Aquella amarga revelación se convirtió en un secreto solo compartido durante los años siguientes por Fidel Castro y Raúl Castro.

 

El Presidente cubano expondría su actitud ante este hecho, de modo indirecto, al subrayar enfáticamente en uno de sus discursos posteriores que a Cuba la defendíamos con nuestra sangre y con nuestra propia piel.

 

La certeza de que la Unión Soviética no estaba dispuesta a correr ningún riesgo por Cuba reflejaba, por un lado, el profundo proceso de reversión y deterioro interno que se estaba produciendo en aquel inmenso Estado y, por el otro, reafirmaba la idea de que Cuba no podía basar su defensa más que en sus propias fuerzas y que, ante la abrumadora desventaja en hombres y en tecnología, en el caso de una eventual agresión militar en gran escala de los Estados Unidos, no tenía sentido concebir esta lucha únicamente como el enfrentamiento entre dos ejércitos regulares.

 

De esta forma, fue en las Fuerzas Armadas Revolucionarias donde primero comenzó, en fecha temprana, el proceso de rectificación; cuando todavía no podía avizorarse el cercano y poco glorioso fin que aguardaban a la URSS y a la comunidad socialista europea.

 

Apareció una nueva doctrina militar, la Guerra de Todo el Pueblo, basada en el criterio de que, aun cuando los Estados Unidos pudieran destruir al país con una guerra tecnológica, para alcanzar sus objetivos tendrían necesariamente que tratar de ocuparlo con sus fuerzas vivas, y que, en esas condiciones, el pueblo cubano, organizado en las ciudades, las montañas y las zonas de defensa en todo el país, con túneles y cuevas donde preservar las vidas humanas y las armas, con mandos preparados para actuar en forma descentralizada, empezaría una guerra de aniquilación y desgaste que a la larga el invasor no podría soportar.

 

A esos conceptos no tardarían en unirse indisolublemente la idea del autoabastecimiento alimentario de las tropas y otra propuesta mucho más ambiciosa aún: el esfuerzo gradual por el autofinanciamiento de las FAR.

 

El cambio hacia la doctrina de la Guerra de Todo el Pueblo fue el inicio de un largo, intenso y sostenido esfuerzo.
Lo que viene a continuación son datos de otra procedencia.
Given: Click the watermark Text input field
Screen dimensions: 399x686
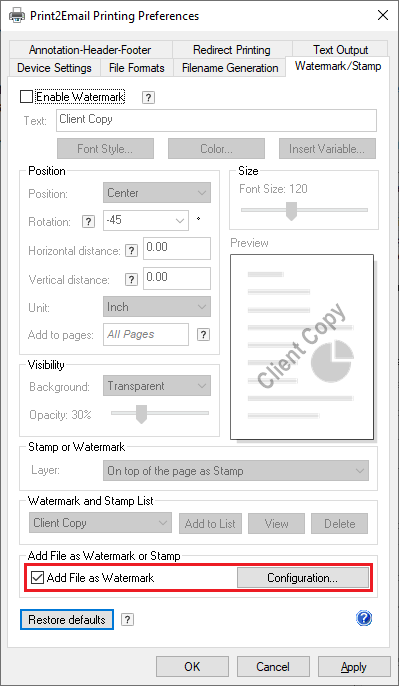Looking at the screenshot, I should tap(216, 120).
Durante los años siguientes se prestó especial atención a la organización de las Milicias de Tropas Territoriales y las Zonas de Defensa, al acondicionamiento del teatro de operaciones militares, a la ejecución de obras de protección en las que tomaron parte cientos de miles de combatientes y trabajadores, y a la integración, en fin, de un sistema que vertebra la dirección política y militar en cada eslabón, las fuerzas regulares y las populares, la defensa y la producción.

 

 

Fragmento tomado de 45 grandes momentos de la Revolución Cubana, editorial Ocean Press, México, D.F., 2004.